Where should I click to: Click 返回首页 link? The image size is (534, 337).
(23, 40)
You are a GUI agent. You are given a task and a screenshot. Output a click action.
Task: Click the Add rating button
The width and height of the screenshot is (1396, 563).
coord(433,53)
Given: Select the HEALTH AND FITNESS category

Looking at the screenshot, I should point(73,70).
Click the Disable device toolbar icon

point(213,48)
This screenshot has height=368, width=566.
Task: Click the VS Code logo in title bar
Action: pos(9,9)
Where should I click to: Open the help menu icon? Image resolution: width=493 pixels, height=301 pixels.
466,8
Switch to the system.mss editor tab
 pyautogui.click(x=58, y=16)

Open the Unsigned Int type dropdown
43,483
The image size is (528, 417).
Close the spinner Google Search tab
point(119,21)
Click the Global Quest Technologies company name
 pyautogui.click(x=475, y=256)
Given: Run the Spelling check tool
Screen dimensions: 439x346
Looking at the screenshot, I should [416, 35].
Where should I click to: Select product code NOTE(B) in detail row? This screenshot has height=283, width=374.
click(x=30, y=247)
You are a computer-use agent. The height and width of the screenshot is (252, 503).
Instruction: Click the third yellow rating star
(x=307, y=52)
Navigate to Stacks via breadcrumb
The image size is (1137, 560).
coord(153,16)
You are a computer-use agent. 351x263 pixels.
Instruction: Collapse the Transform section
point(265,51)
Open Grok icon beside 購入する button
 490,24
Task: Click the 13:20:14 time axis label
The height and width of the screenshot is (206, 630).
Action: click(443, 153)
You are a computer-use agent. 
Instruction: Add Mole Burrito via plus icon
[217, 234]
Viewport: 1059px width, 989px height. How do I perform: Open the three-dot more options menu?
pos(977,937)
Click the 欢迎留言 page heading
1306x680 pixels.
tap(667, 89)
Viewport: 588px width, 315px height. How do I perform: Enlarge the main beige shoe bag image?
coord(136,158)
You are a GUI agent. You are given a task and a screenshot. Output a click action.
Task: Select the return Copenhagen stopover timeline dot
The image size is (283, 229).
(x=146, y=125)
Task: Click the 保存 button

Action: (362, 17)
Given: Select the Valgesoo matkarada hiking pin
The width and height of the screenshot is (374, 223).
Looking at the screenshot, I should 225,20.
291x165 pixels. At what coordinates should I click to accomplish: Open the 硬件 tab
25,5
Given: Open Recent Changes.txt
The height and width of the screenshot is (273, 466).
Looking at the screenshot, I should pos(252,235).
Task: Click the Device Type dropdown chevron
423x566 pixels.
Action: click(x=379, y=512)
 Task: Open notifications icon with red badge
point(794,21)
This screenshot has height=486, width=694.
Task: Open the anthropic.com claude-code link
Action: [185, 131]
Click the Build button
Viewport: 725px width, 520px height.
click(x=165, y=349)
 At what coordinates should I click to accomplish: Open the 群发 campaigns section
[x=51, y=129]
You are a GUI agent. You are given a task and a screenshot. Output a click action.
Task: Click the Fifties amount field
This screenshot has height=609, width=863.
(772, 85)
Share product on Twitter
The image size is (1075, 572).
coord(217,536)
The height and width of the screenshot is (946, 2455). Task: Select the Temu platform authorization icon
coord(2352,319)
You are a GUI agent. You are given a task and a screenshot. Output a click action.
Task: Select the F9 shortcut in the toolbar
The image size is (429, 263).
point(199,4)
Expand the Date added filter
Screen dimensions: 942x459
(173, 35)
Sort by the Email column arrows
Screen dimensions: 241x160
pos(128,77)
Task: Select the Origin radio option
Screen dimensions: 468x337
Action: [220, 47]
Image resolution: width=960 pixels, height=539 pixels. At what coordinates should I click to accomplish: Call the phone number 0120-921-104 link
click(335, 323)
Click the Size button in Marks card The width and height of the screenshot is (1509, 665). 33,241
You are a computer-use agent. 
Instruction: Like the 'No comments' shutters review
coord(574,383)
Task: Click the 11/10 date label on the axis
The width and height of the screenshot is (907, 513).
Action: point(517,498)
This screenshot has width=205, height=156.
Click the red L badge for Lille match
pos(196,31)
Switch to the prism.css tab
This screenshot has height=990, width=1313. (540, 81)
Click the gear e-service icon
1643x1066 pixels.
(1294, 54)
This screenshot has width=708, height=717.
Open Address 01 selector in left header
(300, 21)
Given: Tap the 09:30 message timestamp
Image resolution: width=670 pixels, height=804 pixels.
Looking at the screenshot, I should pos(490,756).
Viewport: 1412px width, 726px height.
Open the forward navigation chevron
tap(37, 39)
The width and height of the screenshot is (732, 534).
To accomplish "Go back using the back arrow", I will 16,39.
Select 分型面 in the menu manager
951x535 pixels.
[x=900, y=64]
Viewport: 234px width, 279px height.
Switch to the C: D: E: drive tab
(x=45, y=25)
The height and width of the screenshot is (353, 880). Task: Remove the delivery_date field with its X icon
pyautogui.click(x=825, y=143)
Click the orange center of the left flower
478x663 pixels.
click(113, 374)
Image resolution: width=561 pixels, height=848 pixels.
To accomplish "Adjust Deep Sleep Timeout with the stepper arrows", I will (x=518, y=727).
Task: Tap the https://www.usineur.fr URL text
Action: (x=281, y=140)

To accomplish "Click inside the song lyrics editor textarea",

* **WORK INSTRUCTIONS**
Copy out each line of the material above, word for word, from the first down to the line containing "Task: Click the 13:20:14 time axis label". Add nothing.

* **EXPECTED ANSWER**
Where should I click to: Click 返回首页 link? The image size is (534, 337).
(23, 40)
You are a GUI agent. You are given a task and a screenshot. Output a click action.
Task: Click the Add rating button
The width and height of the screenshot is (1396, 563).
coord(433,53)
Given: Select the HEALTH AND FITNESS category

Looking at the screenshot, I should point(73,70).
Click the Disable device toolbar icon

point(213,48)
This screenshot has height=368, width=566.
Task: Click the VS Code logo in title bar
Action: pos(9,9)
Where should I click to: Open the help menu icon? Image resolution: width=493 pixels, height=301 pixels.
466,8
Switch to the system.mss editor tab
 pyautogui.click(x=58, y=16)

Open the Unsigned Int type dropdown
43,483
The image size is (528, 417).
Close the spinner Google Search tab
point(119,21)
Click the Global Quest Technologies company name
 pyautogui.click(x=475, y=256)
Given: Run the Spelling check tool
Screen dimensions: 439x346
Looking at the screenshot, I should [416, 35].
Where should I click to: Select product code NOTE(B) in detail row? This screenshot has height=283, width=374.
click(x=30, y=247)
You are a computer-use agent. The height and width of the screenshot is (252, 503).
Instruction: Click the third yellow rating star
(x=307, y=52)
Navigate to Stacks via breadcrumb
The image size is (1137, 560).
coord(153,16)
You are a computer-use agent. 351x263 pixels.
Instruction: Collapse the Transform section
point(265,51)
Open Grok icon beside 購入する button
 490,24
Task: Click the 13:20:14 time axis label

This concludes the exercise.